### Tarea escrita
Devuelve completo el fragmento sobre Leibniz y el absolutismo francés, tal cual, sin cambiar ni una palabra.

### Fragmento citado
>>>>>

Este equilibrio político y armonía de Europa sólo estaba amenazado por el régimen absolutista francés. Leibniz, después de los fracasos de su proyecto de conquista de Egipto y del otro proyecto, mucho más ambicioso, de convocar con el apoyo de Luis XIV un congreso general de pacificación en Colonia, escribió un violento panfleto anónimo contra el absolutismo y la prepotencia del Rey Sol, a quien llamaba «Mars Christianissimus». De todas formas todavía en 1688 seguía fiel a esta política de armonía cuando escribe que «podemos echar a los turcos de Europa si no nos llega del oeste alguna tempestad», y recibió con alivio las noticias de la expedición de Guillermo de Orange y el fin del gobierno absoluto en Inglaterra.

<<<<<

### Líneas facilitadas

>>>>>

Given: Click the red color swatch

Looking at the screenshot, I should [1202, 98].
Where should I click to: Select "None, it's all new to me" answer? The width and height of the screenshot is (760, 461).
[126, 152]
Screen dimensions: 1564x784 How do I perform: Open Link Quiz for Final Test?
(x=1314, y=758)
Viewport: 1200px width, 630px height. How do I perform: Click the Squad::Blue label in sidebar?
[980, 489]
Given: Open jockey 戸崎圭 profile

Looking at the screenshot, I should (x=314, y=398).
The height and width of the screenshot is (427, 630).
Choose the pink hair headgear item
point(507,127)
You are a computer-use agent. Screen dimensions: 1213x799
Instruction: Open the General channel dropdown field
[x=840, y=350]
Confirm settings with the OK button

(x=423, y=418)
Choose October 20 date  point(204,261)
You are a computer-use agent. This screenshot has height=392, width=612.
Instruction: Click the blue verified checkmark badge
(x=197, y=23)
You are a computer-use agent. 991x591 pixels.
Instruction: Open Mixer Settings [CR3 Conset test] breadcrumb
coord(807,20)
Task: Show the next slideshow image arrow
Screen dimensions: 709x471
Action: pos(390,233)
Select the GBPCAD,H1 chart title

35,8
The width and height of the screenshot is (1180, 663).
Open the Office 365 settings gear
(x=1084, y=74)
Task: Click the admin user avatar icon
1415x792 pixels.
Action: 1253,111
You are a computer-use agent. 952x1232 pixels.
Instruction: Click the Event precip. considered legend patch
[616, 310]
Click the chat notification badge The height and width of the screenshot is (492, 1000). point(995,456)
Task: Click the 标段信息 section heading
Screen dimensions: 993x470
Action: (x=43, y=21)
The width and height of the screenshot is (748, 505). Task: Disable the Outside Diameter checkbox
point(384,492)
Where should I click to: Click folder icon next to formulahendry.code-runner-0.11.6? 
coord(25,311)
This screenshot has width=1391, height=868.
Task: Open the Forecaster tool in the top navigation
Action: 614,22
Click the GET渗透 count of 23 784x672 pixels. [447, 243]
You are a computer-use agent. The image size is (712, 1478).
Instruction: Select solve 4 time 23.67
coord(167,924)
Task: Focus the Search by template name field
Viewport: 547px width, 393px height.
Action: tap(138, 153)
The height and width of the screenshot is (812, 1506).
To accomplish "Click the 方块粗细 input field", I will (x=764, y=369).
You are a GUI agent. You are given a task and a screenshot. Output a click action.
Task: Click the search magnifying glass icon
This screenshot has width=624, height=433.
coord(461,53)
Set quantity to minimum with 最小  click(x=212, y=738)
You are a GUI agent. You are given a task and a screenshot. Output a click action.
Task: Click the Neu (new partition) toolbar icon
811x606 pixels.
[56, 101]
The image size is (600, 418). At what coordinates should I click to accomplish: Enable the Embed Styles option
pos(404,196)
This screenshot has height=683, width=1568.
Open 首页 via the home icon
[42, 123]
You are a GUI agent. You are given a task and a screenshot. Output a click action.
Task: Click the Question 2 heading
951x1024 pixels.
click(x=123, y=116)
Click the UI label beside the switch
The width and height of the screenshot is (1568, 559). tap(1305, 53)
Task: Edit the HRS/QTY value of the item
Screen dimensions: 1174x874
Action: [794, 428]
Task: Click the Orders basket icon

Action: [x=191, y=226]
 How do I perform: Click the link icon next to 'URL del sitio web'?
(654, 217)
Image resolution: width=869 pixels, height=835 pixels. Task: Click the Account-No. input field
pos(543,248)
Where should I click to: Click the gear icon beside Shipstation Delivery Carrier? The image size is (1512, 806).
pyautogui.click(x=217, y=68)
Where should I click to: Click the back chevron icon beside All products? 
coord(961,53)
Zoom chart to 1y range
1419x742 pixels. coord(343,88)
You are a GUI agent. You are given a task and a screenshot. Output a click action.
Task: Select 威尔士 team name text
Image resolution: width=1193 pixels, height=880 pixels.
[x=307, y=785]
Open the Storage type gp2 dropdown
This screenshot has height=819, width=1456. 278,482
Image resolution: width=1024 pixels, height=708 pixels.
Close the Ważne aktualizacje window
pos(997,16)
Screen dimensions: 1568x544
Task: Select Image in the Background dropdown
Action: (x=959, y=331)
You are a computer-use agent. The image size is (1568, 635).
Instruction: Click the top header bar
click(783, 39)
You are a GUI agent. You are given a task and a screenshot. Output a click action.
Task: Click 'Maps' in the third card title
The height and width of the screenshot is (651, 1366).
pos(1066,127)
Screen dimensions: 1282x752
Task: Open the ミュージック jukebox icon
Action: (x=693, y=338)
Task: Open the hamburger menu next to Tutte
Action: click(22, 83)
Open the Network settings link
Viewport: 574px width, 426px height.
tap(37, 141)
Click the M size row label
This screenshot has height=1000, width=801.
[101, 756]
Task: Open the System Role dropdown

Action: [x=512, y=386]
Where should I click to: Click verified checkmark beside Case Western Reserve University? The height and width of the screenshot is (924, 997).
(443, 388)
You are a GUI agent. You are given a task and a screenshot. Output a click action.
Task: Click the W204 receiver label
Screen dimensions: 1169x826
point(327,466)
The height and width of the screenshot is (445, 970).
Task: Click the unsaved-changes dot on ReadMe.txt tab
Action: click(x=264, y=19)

<<<<<

### Respuesta escrita
Este equilibrio político y armonía de Europa sólo estaba amenazado por el régimen absolutista francés. Leibniz, después de los fracasos de su proyecto de conquista de Egipto y del otro proyecto, mucho más ambicioso, de convocar con el apoyo de Luis XIV un congreso general de pacificación en Colonia, escribió un violento panfleto anónimo contra el absolutismo y la prepotencia del Rey Sol, a quien llamaba «Mars Christianissimus». De todas formas todavía en 1688 seguía fiel a esta política de armonía cuando escribe que «podemos echar a los turcos de Europa si no nos llega del oeste alguna tempestad», y recibió con alivio las noticias de la expedición de Guillermo de Orange y el fin del gobierno absoluto en Inglaterra.